# Instructions to follow
Please reproduce every one of the entries below line for line, omitting the pictures.

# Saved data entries
%%
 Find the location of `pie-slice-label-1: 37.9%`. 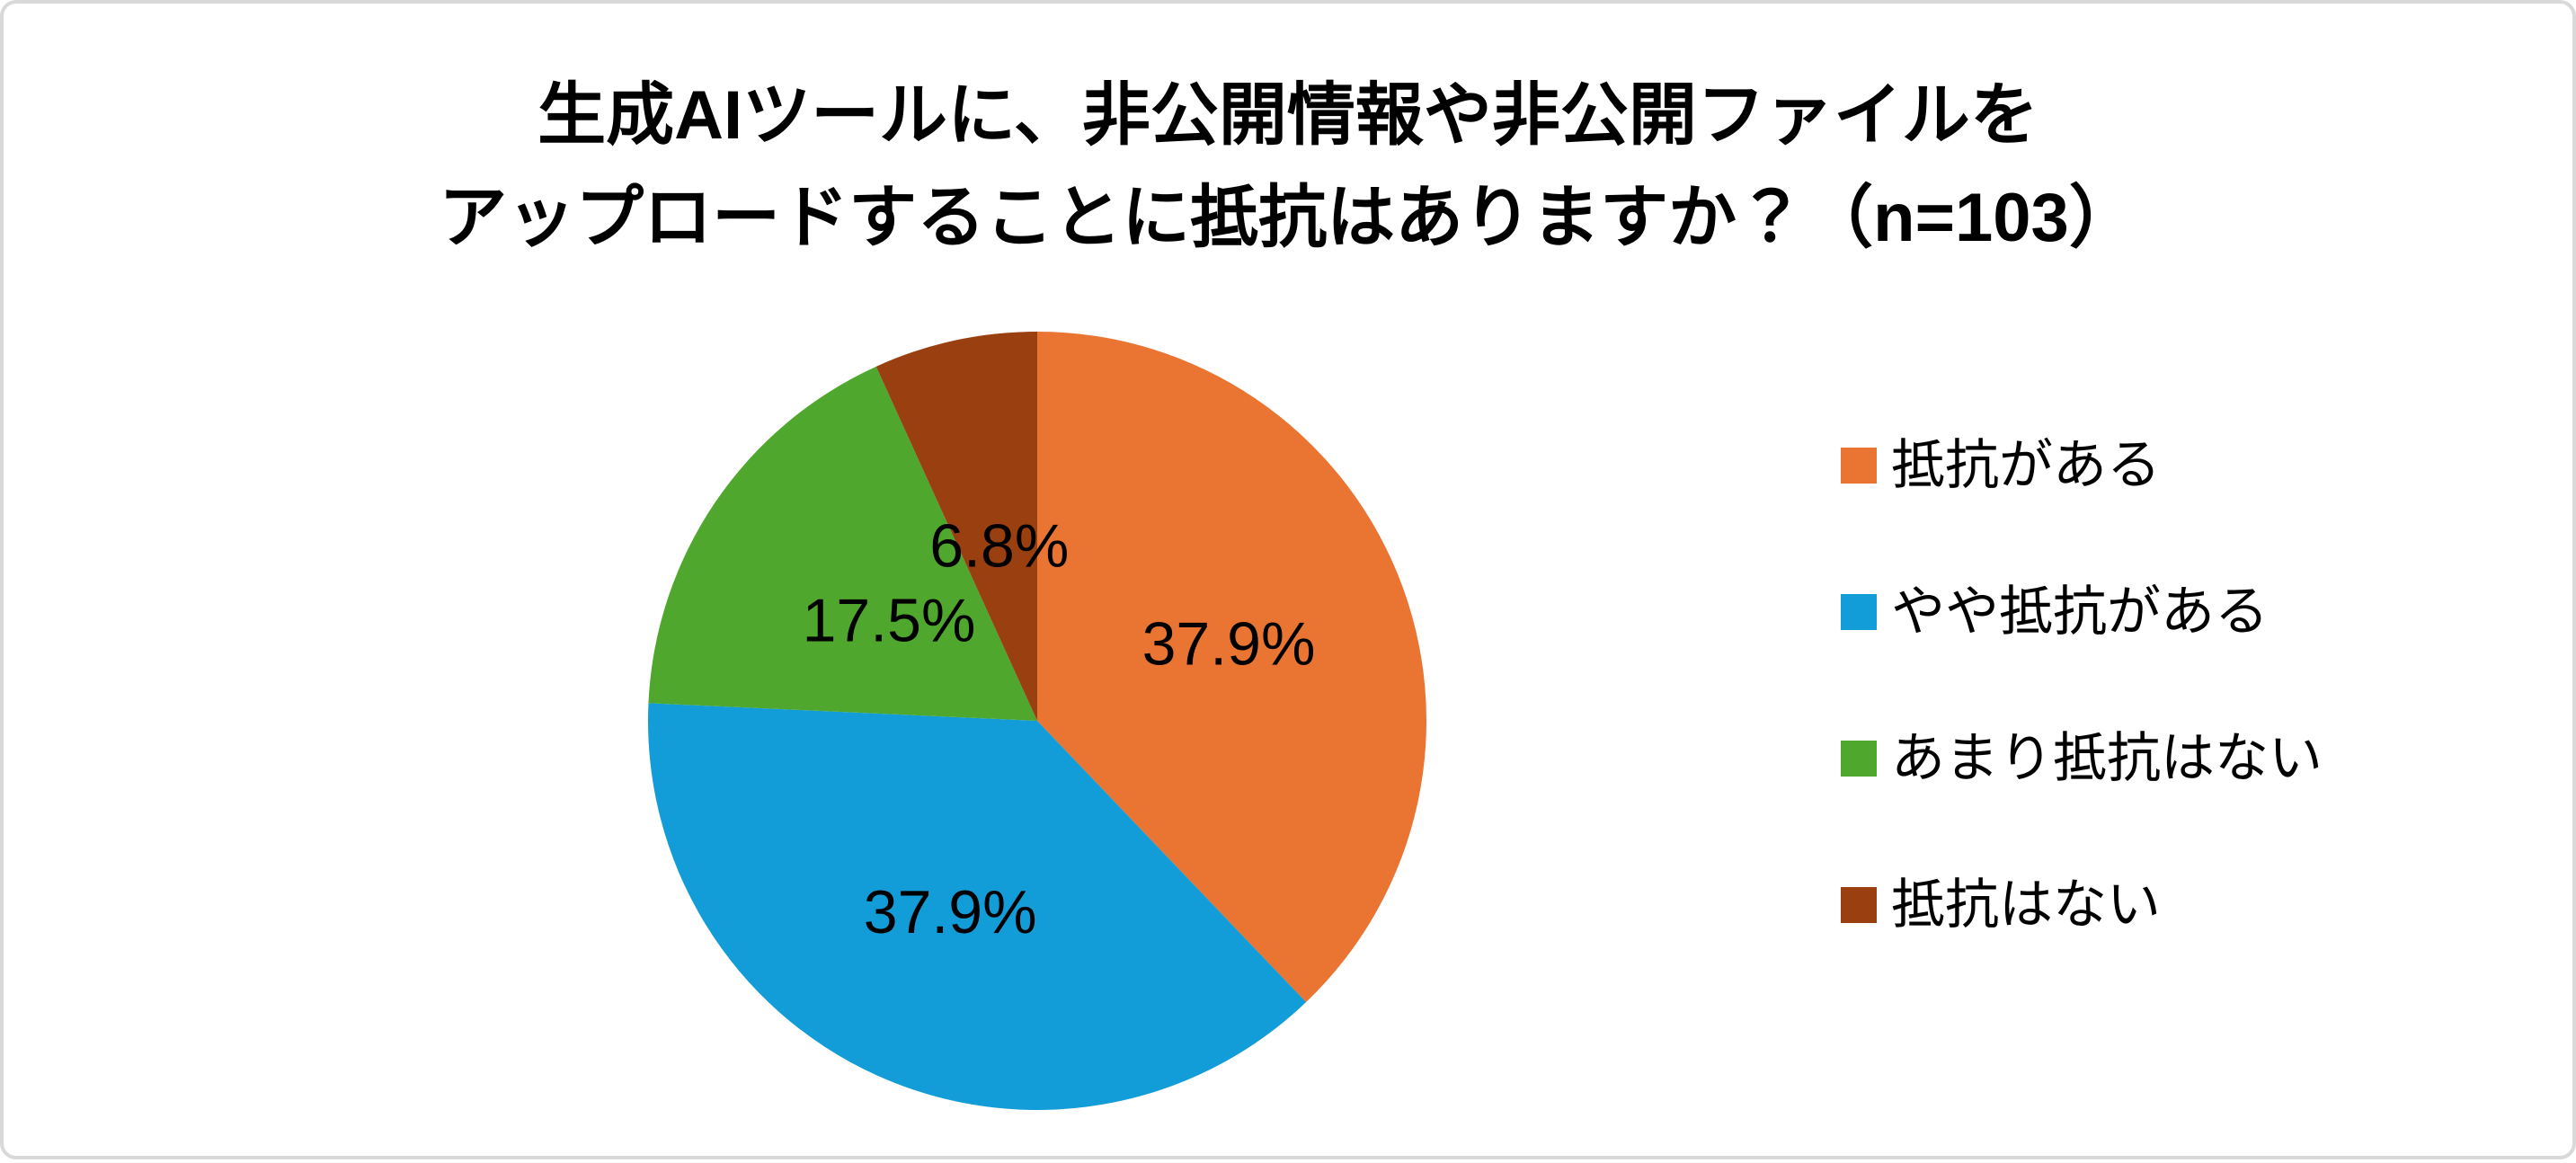

pie-slice-label-1: 37.9% is located at coordinates (1229, 644).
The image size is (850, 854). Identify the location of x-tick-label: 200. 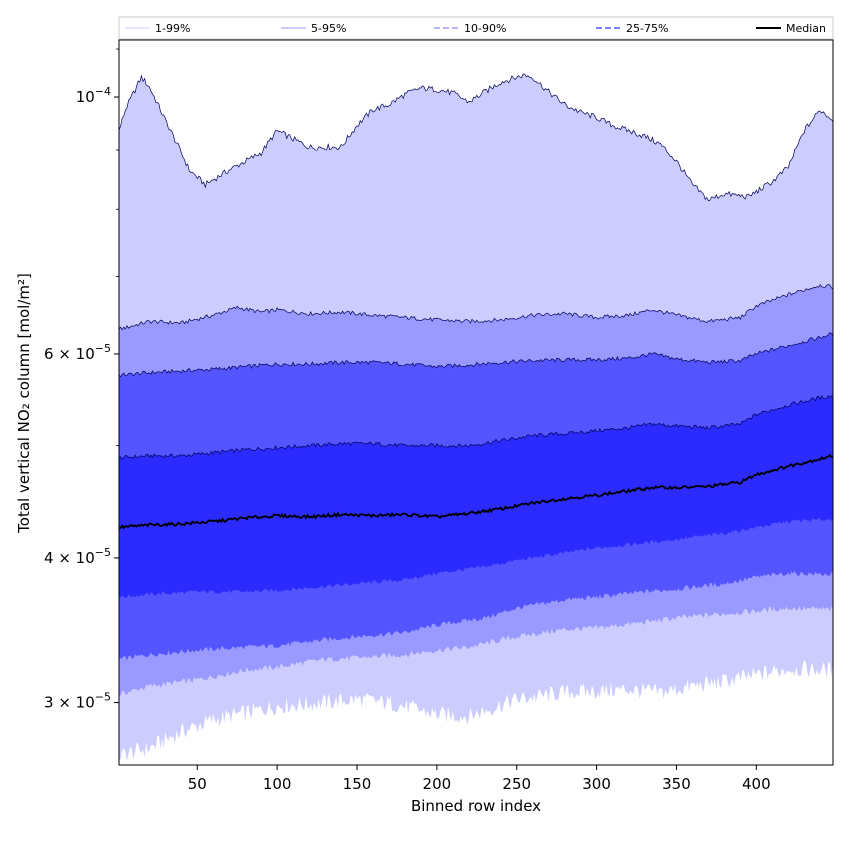
(438, 784).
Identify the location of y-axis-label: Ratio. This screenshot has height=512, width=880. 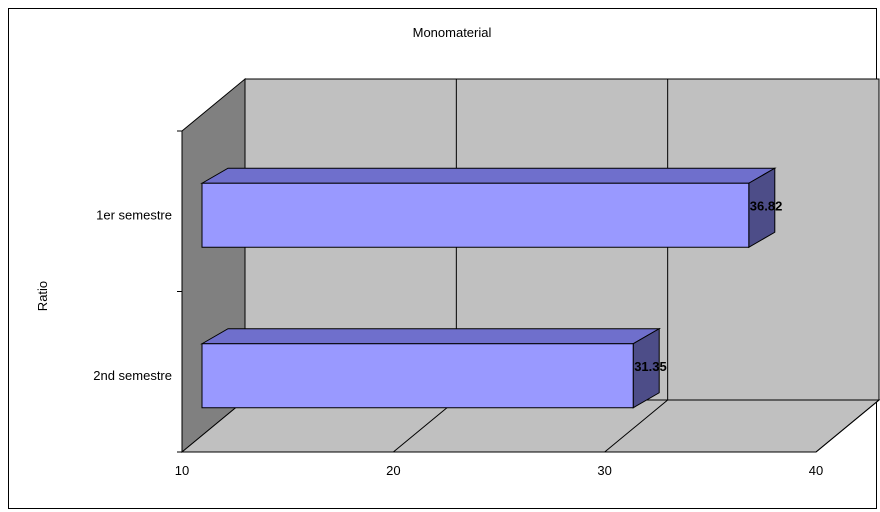
(42, 296).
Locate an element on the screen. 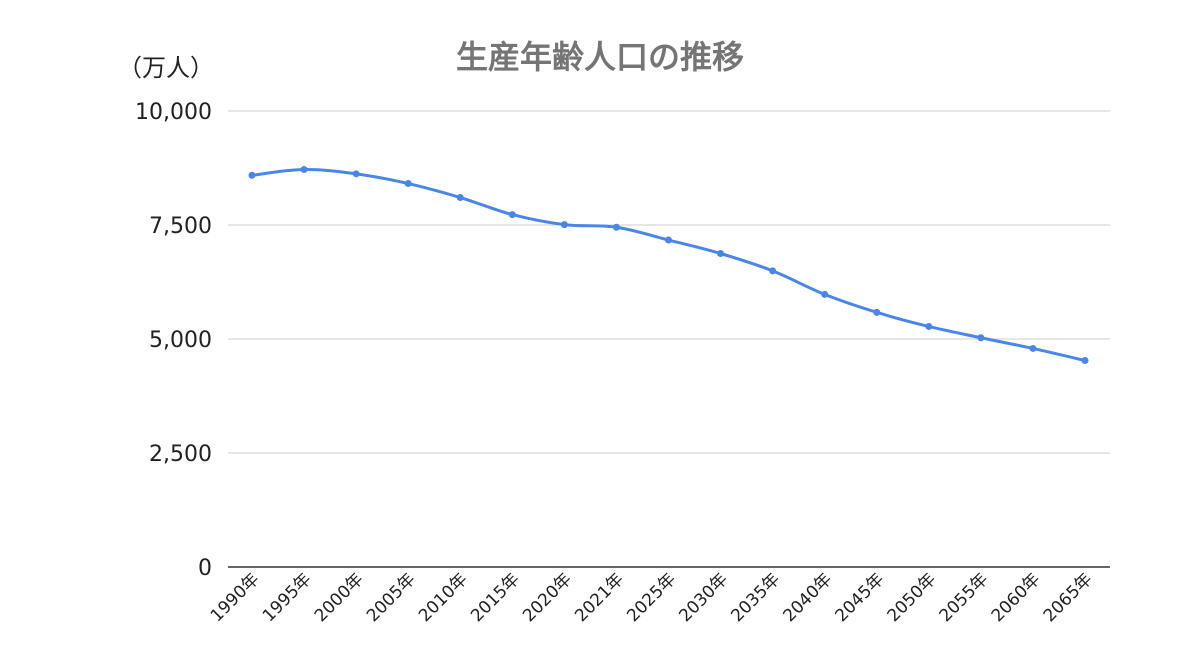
%%
# Answer to this problem
 Find the location of `pie-slice-label-1: 37.9%`. 

pie-slice-label-1: 37.9% is located at coordinates (1229, 644).
The image size is (850, 854). Identify the location of x-tick-label: 200. 
(438, 784).
Identify the location of y-axis-label: Ratio. This screenshot has height=512, width=880. 
(42, 296).
Locate an element on the screen. 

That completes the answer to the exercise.